CTF-All-In-One/doc/4.14_glibc_tcache.md

# 4.14 glibc tcache 机制

- [tcache](#tcache)
- [安全性分析](#安全性分析)
- [CTF 实例](#ctf-实例)
- [参考资料](#参考资料)


## tcache
tcache 全名 thread local caching，它为每个线程创建一个缓存（cache），从而实现无锁的分配算法，有不错的性能提升。
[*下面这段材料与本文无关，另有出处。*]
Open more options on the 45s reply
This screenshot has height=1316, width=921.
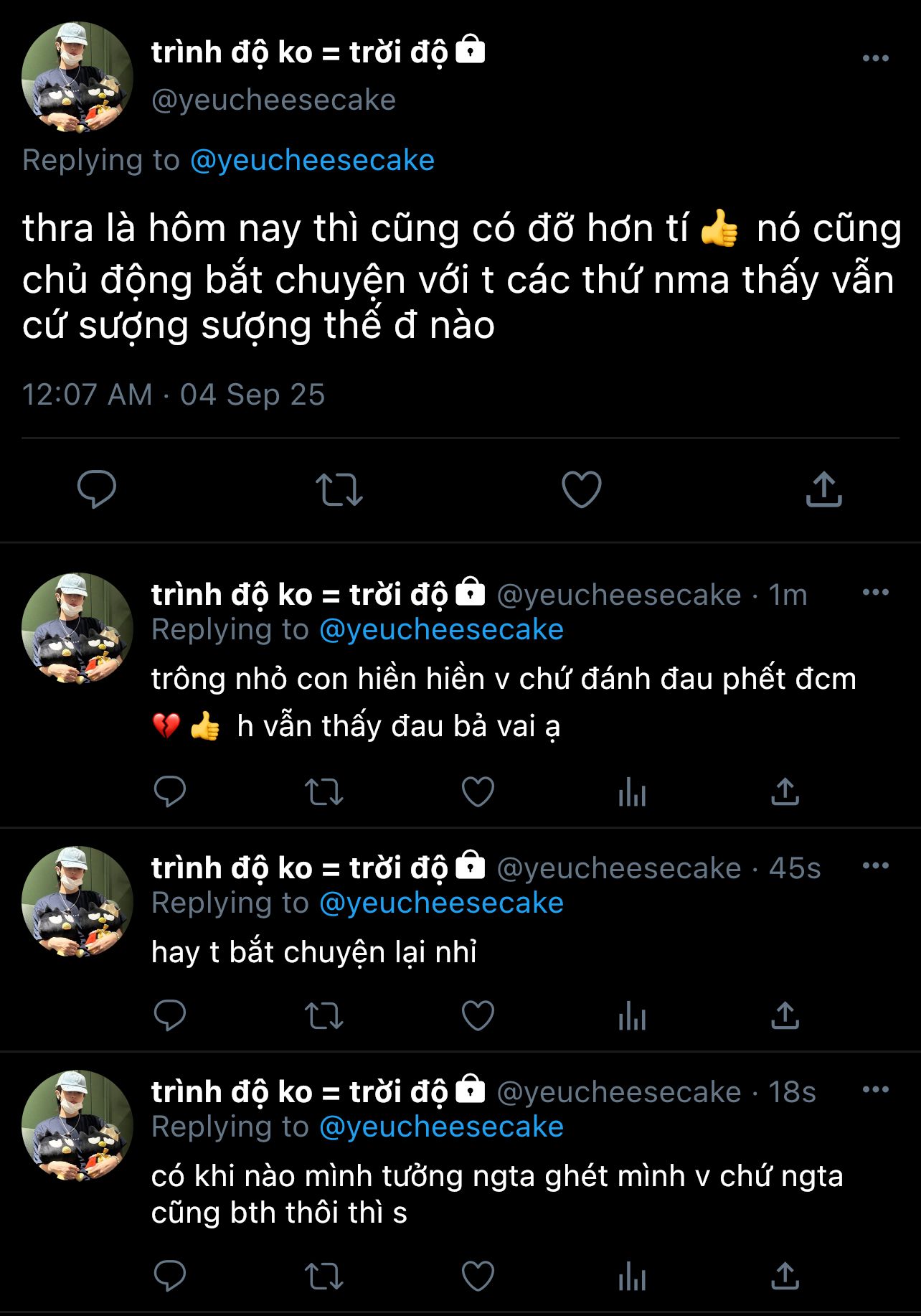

libc-2.26 正式提供了该机制，并默认开启，具体可以查看这次 [commit](https://sourceware.org/git/?p=glibc.git;a=commitdiff;h=d5c3fafc4307c9b7a4c7d5cb381fcdbfad340bcc)。

#### 数据结构
glibc 在编译时使用 `USE_TCACHE` 条件来开启 tcache 机制，并定义了下面一些东西：
```c
#if USE_TCACHE
/* We want 64 entries.  This is an arbitrary limit, which tunables can reduce.  */
# define TCACHE_MAX_BINS		64
# define MAX_TCACHE_SIZE	tidx2usize (TCACHE_MAX_BINS-1)

/* Only used to pre-fill the tunables.  */
# define tidx2usize(idx)	(((size_t) idx) * MALLOC_ALIGNMENT + MINSIZE - SIZE_SZ)

/* When "x" is from chunksize().  */
# define csize2tidx(x) (((x) - MINSIZE + MALLOC_ALIGNMENT - 1) / MALLOC_ALIGNMENT)
/* When "x" is a user-provided size.  */
# define usize2tidx(x) csize2tidx (request2size (x))

/* With rounding and alignment, the bins are...
   idx 0   bytes 0..24 (64-bit) or 0..12 (32-bit)
   idx 1   bytes 25..40 or 13..20
   idx 2   bytes 41..56 or 21..28
   etc.  */

/* This is another arbitrary limit, which tunables can change.  Each
   tcache bin will hold at most this number of chunks.  */
# define TCACHE_FILL_COUNT 7
#endif
```
值得注意的比如每个线程默认使用 64 个单链表结构的 bins，每个 bins 最多存放 7 个 chunk。chunk 的大小在 64 位机器上以 16 字节递增，从 24 到 1032 字节。32 位机器上则是以 8 字节递增，从 12 到 512 字节。所以 tcache bin 只用于存放 non-large 的 chunk。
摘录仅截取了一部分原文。